Deux ans après le séisme qui a ravagé Haïti, interrogé sur la promesse faite par Éric Besson d'assouplir le regroupement familial à l'égard des ressortissants de ce pays, le ministre a renvoyé vers le ministère, qui a fait savoir que les admissions au séjour avaient augmenté (de 45,6 %), de même que la délivrance de visas de court et de long séjour, en 2010 par rapport à 2009, sans préciser si ces évolutions s'étaient poursuivies.
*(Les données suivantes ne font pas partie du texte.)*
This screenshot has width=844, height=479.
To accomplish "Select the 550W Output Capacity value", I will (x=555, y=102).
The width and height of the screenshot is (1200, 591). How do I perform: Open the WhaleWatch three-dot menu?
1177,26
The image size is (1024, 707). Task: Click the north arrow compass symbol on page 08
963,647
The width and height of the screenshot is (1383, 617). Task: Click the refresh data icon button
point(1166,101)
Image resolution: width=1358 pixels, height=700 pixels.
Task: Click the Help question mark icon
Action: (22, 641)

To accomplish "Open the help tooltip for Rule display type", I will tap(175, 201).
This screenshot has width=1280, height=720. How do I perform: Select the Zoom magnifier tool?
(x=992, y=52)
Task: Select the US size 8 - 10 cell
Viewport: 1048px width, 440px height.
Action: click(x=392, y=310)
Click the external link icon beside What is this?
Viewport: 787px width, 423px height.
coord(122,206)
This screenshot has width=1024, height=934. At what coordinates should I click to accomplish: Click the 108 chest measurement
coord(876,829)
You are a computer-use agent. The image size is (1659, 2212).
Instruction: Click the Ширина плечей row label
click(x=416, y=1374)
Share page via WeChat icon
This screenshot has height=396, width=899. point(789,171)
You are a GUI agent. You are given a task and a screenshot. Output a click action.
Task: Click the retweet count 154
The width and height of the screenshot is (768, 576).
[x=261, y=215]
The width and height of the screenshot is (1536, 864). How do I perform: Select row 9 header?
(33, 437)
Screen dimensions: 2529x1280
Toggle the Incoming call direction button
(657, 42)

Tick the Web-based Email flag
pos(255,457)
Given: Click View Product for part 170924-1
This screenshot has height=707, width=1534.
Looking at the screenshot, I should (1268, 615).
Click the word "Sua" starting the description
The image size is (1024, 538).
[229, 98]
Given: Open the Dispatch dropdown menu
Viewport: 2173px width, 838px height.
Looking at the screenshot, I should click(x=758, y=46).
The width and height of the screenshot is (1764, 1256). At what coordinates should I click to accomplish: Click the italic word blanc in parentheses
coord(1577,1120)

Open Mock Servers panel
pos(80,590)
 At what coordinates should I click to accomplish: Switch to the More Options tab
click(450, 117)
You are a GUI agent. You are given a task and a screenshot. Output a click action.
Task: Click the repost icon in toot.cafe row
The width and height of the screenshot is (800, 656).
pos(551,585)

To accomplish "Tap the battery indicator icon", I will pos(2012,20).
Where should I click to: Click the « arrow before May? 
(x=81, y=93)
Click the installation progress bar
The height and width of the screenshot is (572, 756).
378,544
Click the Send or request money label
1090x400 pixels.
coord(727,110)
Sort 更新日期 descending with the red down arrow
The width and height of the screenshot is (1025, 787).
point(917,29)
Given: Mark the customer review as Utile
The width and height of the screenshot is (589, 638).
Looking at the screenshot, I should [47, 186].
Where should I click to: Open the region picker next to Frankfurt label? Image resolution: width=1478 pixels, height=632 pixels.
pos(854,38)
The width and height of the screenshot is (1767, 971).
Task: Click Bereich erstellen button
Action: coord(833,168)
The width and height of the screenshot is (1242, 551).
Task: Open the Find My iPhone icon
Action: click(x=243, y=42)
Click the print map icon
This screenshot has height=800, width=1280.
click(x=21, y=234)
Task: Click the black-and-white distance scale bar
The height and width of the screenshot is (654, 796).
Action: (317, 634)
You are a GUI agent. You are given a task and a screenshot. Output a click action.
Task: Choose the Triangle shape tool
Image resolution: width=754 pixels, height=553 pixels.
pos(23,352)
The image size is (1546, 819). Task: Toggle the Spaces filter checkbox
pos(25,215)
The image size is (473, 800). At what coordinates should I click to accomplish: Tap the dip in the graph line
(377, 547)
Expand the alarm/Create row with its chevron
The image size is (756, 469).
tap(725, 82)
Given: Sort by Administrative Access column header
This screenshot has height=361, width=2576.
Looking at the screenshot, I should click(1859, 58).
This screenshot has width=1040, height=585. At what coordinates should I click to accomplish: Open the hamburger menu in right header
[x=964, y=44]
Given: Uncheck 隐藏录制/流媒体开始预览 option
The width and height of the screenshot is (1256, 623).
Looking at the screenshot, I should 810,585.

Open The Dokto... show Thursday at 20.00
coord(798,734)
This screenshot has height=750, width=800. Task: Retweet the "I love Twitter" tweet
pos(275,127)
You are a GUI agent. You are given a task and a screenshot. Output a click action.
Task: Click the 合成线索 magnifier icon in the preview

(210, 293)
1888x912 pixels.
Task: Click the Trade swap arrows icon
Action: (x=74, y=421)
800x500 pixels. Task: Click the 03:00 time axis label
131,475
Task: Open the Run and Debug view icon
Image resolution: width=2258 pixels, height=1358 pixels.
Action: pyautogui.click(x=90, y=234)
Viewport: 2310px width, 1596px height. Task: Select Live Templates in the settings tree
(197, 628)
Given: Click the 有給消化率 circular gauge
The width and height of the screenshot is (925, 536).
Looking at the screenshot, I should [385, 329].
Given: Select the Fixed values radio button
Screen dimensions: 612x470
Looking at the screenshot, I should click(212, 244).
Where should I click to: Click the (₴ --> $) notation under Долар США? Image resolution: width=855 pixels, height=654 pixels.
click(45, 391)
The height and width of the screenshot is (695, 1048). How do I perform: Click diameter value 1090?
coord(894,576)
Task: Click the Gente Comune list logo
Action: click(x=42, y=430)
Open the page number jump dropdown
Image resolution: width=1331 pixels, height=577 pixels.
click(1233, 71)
Mais les chiffres de base étaient si faibles que cela n'empêche pas des drames à répétition, selon des associations comme RESF et la Ligue des droits de l'homme, qui continuent de dénoncer le « chemin de croix bureaucratique »imposé par l'ambassade de France « interdisant aux familles de se retrouver » et la reprise des expulsions d'Haïtiens depuis la Guadeloupe, autrement dit à l'abri des regards.
Au total, les seuls à avoir bénéficié d'une mini-clémence de la part de Claude Guéant sont les étudiants étrangers, qui, à l'issue de plusieurs mois de contestation relayée par des universitaires, des scientifiques et des patrons, ont obtenu de n'être pas reconduits à la frontière... le temps que leur dossier soit réexaminé.